| ACTIONS TO TAKE |
1. Read the article on Iran's uranium enrichment and decide whether each statement agrees with it. For each, answer yes or no and quote the deciding words. (a) Iran is operating close to 3,800 uranium gas centrifuges at Natanz. (b) The cascade of 164 machines was being fed with uranium gas. (c) The Natanz facility has produced a total of 480 kilograms of low-enriched uranium.
2. Extend the article on Iran's uranium enrichment, picking up after its final sentence.
*** PROVIDED PASSAGE ***
Iran is continuing to defy U.N. demands it suspend uranium enrichment, the U.N. atomic watchdog said Monday.
"Contrary to the decisions of the (U.N.) Security Council, Iran has not suspended its enrichment related activities," the International Atomic Energy Agency wrote in its latest report on Tehran's disputed nuclear drive.
The report said Iran is now operating close to 3,800 uranium gas centrifuges at its enrichment plant in Natanz, 200 more than in May when IAEA published its previous report.
Another so-called "cascade" of 164 machines was similarly up and running but wasn't being fed with uranium gas.
In addition, Iran was also testing different types of advanced centrifuges elsewhere at Natanz, the report said.
The total number therefore appears to coincide with comments made by Iran's deputy foreign minister, Alireza Sheikh Attar, last month when he said that "nearly 4,000" centrifuges were working in Natanz.
So far, the Natanz facility has produced a total of 480 kilograms of low-enriched uranium , it said.
*** DATA FOR ANALYSIS ***
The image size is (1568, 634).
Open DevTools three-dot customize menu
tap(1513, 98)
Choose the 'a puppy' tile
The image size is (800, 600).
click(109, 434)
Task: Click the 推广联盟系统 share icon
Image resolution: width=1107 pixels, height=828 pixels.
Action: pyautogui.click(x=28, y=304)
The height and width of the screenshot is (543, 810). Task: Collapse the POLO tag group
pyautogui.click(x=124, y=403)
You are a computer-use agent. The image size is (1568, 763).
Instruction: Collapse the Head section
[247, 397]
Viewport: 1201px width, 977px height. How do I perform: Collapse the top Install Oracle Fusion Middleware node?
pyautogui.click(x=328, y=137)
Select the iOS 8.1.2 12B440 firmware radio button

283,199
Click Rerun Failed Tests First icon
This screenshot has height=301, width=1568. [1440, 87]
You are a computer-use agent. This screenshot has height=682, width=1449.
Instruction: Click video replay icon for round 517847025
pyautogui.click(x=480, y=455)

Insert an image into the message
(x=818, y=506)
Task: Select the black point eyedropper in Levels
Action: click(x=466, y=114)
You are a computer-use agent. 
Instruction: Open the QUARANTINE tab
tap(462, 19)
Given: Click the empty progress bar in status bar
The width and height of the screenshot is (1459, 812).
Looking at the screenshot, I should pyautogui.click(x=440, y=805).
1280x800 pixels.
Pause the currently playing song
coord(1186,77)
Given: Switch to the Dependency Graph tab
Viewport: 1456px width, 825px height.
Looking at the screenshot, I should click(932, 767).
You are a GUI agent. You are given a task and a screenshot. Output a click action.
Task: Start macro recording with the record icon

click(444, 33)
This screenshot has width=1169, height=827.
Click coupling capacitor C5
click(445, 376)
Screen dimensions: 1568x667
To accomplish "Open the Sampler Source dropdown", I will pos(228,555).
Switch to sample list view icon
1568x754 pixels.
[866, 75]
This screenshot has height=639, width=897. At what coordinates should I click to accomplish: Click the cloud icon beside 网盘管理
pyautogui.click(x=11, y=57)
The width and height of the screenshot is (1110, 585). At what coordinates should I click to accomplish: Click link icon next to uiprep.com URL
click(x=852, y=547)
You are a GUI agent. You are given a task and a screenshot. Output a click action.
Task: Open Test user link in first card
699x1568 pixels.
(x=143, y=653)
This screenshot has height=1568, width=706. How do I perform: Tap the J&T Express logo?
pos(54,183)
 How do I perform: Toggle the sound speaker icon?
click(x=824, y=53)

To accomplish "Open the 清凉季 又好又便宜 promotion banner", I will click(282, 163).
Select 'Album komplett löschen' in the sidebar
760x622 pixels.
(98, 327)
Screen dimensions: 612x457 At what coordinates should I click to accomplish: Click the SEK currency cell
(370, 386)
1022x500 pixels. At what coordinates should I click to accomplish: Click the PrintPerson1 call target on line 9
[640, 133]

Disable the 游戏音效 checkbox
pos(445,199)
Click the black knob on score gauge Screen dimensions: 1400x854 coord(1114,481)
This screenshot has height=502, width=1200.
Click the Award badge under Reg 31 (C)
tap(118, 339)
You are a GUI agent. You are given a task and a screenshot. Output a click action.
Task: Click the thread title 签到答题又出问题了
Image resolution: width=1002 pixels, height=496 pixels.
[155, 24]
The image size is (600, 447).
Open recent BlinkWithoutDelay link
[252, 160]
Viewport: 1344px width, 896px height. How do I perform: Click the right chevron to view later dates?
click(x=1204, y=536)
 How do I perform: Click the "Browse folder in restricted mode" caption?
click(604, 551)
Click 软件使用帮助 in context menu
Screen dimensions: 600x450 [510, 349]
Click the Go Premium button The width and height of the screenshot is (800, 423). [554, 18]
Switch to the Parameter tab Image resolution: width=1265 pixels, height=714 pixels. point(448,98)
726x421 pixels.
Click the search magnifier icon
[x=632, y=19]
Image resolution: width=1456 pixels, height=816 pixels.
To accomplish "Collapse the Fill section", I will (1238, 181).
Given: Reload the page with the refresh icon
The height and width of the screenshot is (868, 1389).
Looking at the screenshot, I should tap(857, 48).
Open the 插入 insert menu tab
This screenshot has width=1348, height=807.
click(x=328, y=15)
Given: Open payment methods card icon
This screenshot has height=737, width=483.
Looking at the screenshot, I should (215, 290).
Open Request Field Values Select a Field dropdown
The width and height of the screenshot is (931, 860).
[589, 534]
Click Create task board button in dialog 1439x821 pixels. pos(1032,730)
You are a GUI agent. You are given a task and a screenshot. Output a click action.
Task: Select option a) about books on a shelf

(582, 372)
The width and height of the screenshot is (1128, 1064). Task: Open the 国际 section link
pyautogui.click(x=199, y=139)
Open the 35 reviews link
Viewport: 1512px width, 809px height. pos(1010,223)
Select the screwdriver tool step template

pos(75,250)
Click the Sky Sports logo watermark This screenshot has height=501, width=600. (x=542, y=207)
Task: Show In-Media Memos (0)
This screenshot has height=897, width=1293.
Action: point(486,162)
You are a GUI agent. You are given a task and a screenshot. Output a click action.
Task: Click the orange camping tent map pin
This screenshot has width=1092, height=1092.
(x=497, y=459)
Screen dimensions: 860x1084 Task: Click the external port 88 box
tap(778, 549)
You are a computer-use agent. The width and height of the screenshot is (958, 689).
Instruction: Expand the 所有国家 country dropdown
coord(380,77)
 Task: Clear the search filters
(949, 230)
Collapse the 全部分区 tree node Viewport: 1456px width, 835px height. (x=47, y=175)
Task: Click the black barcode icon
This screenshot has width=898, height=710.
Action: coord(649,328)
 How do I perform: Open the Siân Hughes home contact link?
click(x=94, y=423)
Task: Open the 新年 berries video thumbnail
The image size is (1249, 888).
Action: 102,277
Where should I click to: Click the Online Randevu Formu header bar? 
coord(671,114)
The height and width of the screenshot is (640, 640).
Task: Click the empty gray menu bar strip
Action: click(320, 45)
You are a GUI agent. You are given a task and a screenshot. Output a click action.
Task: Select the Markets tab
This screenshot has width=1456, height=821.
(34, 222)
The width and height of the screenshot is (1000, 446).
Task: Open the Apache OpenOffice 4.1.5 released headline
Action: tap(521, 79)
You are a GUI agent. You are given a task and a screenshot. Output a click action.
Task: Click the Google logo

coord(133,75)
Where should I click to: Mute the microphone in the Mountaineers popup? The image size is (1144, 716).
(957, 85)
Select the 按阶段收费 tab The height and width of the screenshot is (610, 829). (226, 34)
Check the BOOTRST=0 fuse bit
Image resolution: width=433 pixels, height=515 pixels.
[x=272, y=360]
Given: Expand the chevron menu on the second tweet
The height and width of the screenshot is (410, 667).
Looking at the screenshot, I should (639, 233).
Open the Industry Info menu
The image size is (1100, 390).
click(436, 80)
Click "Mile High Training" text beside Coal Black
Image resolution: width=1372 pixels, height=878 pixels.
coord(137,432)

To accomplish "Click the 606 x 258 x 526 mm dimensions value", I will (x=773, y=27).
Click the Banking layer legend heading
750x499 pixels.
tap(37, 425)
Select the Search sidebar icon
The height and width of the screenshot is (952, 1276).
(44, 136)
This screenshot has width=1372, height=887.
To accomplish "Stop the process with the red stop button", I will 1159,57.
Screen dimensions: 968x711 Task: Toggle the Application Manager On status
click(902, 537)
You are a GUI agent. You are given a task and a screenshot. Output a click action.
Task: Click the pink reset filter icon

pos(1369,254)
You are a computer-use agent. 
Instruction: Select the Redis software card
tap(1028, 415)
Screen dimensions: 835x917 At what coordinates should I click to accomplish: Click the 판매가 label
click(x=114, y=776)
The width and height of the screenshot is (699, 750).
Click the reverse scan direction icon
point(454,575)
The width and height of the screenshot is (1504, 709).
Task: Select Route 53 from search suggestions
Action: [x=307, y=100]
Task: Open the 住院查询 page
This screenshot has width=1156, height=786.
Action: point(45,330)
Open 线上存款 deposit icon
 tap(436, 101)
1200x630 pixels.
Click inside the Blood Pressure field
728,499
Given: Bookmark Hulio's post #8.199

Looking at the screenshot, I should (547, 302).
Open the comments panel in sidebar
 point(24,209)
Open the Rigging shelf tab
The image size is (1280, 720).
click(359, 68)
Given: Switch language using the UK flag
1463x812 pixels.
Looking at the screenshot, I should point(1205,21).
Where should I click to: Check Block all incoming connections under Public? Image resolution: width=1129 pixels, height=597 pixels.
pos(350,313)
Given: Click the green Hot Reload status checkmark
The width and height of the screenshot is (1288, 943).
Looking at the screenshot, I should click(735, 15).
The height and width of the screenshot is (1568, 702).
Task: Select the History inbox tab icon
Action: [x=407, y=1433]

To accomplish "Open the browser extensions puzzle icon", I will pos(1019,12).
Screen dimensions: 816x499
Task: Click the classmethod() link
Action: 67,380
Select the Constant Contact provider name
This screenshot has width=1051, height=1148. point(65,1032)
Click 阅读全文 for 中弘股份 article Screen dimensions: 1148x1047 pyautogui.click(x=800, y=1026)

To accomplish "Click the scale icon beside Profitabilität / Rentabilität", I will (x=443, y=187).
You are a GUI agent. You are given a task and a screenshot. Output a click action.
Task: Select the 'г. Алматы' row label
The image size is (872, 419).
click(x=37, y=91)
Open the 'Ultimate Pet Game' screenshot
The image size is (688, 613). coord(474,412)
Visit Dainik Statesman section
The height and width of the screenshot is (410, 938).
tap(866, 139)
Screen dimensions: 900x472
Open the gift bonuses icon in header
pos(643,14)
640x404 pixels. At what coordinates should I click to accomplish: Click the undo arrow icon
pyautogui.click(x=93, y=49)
***
| ANSWERS FOR THE TASKS |
1.
(a) Yes: "Iran is now operating close to 3,800 uranium gas centrifuges at its enrichment plant in Natanz"
(b) No: "wasn't being fed with uranium gas"
(c) Yes: "the Natanz facility has produced a total of 480 kilograms of low-enriched uranium"

2.
It would need 1,700 kgs for a so-called "break-out scenario" in which Tehran would take the LEU and enrich it further for use in an atom bomb, a U.N. official said.
Enriched uranium is used to make fuel for nuclear power plants, but can also be used to make the fissile material for an atom bomb.
The U.S. and other Western countries are concerned that Iran is indeed covertly trying to develop a bomb, but Tehran vehemently rejects the charge, saying its nuclear program is geared solely towards energy generation.
Iran is under three sets of U.N. Security Council sanctions over its refusal to freeze enrichment and risks further sanctions for failing to give a clear response to an incentives package offered by six world powers in return for a halt to the sensitive work.